Zamanımız için gayet doğal geliyor bu temalar; oysa 70’lere göre ne kadar yenilikçi ve ne kadar fazla. Bu dünya hassas kalpler için ne kadar zor bir yer, diye boşa denilmiyor demek ki. “Edebiyatçılar arasında kabul görmedim, ben de onları kabul edemedim” der ve yazmayı bırakıp kabuğuna çekilir.
“İnsanların size nasıl davrandığını veya sizin hakkınızda söylediklerini değiştiremezsiniz. Yapabileceğiniz tek şey, buna nasıl tepki vereceğinizi değiştirmektir.” – Mahatma Gandhi (Hindistan’ın ve Hindistan Bağımsızlık Hareketinin siyasi ve ruhani lideri. Gandhi felsefesi, mücadelenin kendi iblislerini, korkularını ve güvensizliklerini yenmek olduğunu belirtmiştir.)
Hepimizin bir yaşam gayesi var. Tepkilerimiz, geçmiş yaşamımızdan gelen güce veya zayıflığa bağlı olarak farklılık gösterir. Birileri “hükümet gibi kadın” olurken birileri çok daha zayıf olabilir.
Son zamanlarda sosyal medyada sıkça dolaşan bir yazıyı sizinle paylaşmak istiyorum.
– Aldığım en değerli tavsiye: “Sana ait olan hayatı, başkalarını memnun etmek için heba etme.”
– Kırılan insan değişir. Değişen insan güçlenir. Güçlenen insan umursamamayı öğrenir.

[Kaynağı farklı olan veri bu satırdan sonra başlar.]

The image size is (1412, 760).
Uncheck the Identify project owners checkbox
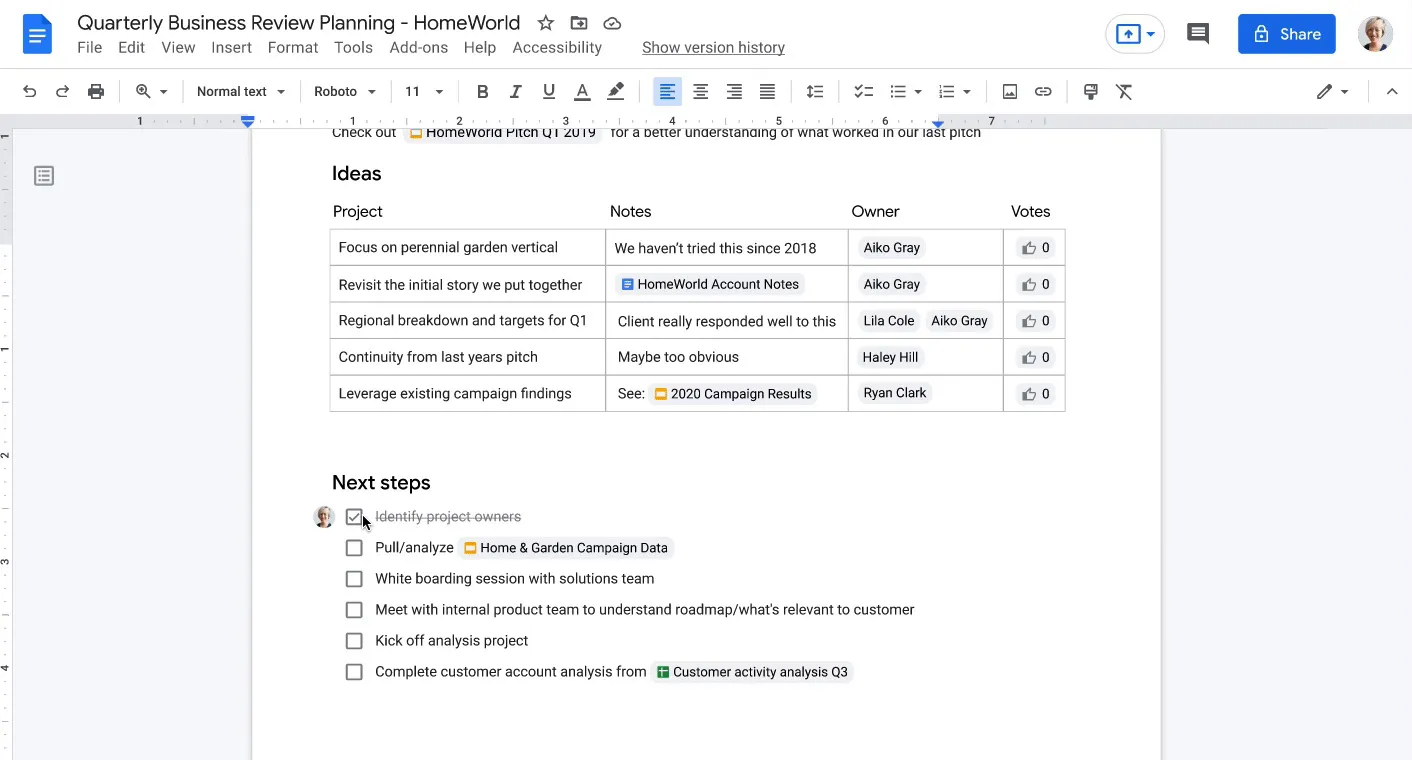pos(354,517)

Hassas kalpleri hep kadın diye göstermeyelim, değil mi? Bu ay hep karşıma çıkan “Zeynep Beni Bekle” şiiri, Attila İlhan. Elde Var Hüzün şiir kitabında var. Bütün şiiri burada yazmayacağım ama neden bu kadar geç çıktın karşıma?
“Zeynep beni bekle mutlaka döneceğim,
Söyle kim önleyebilir buluşmamızı?”
Şiir yazmak da tabii ki hassas kalp ile şekilleniyor. Kadın olsun erkek olsun, duygusal insanlar bir de edebiyatla ilgililerse güzel kelimeleri doğru yere yerleştirip, daha anlamlı hale getirip, içimize ılık ılık akmasını sağlıyorlar. Öyle bir harmanlıyorlar ki, sizinle hiç alakası olmasa bile empati duygusuyla sonsuza dek iliklerimizde hissedebiliyoruz. Boşuna dememişler “Dünyayı güzellikler kurtaracak” diye.